* **WHAT THE TASK REQUIRES**: Write out the records once more, exactly, and keep any image out.

* **TASK INPUTS**:
---

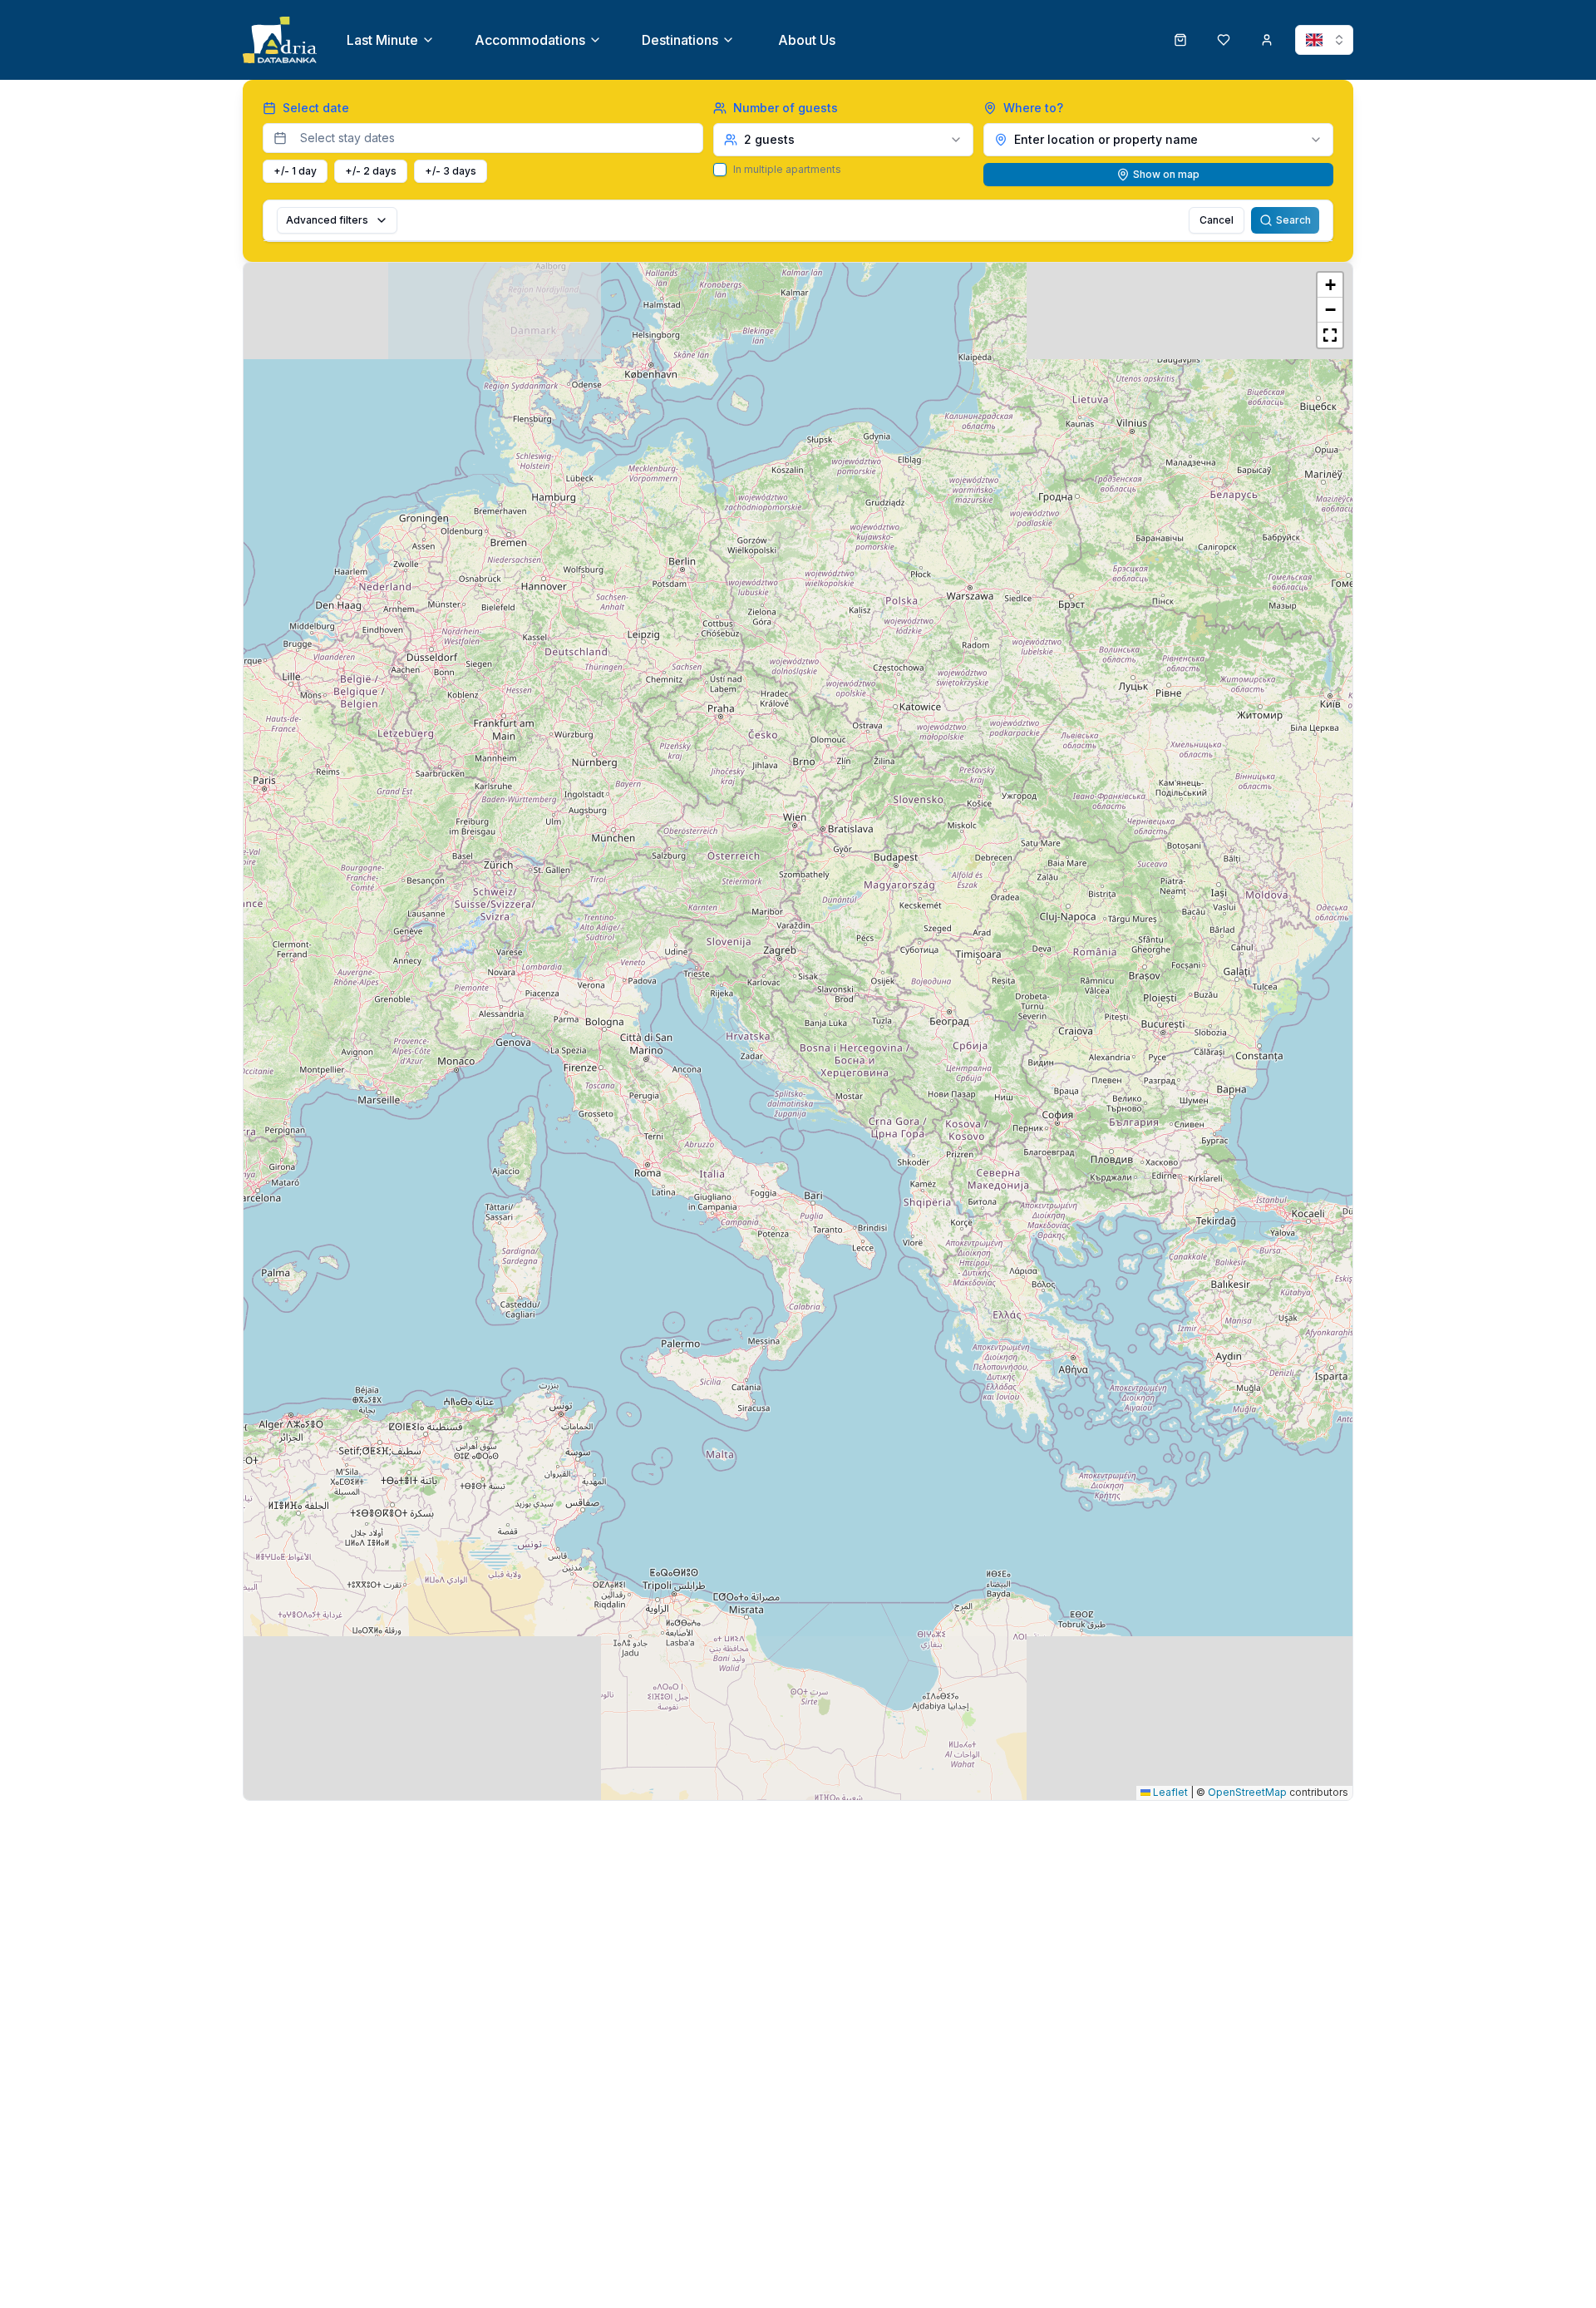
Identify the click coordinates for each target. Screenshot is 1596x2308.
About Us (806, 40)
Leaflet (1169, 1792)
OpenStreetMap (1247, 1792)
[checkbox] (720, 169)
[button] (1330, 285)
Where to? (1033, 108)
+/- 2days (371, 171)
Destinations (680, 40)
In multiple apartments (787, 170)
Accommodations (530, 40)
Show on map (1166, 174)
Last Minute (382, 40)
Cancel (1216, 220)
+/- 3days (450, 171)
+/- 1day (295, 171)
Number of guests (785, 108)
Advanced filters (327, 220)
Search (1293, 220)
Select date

---

* **WRITTEN ANSWER**:
Identify the click coordinates for each target. Screenshot is 1596x2308.
About Us (806, 40)
Leaflet (1169, 1792)
OpenStreetMap (1247, 1792)
[checkbox] (720, 169)
[button] (1330, 285)
Where to? (1033, 108)
+/- 2days (371, 171)
Destinations (680, 40)
In multiple apartments (787, 170)
Accommodations (530, 40)
Show on map (1166, 174)
Last Minute (382, 40)
Cancel (1216, 220)
+/- 3days (450, 171)
+/- 1day (295, 171)
Number of guests (785, 108)
Advanced filters (327, 220)
Search (1293, 220)
Select date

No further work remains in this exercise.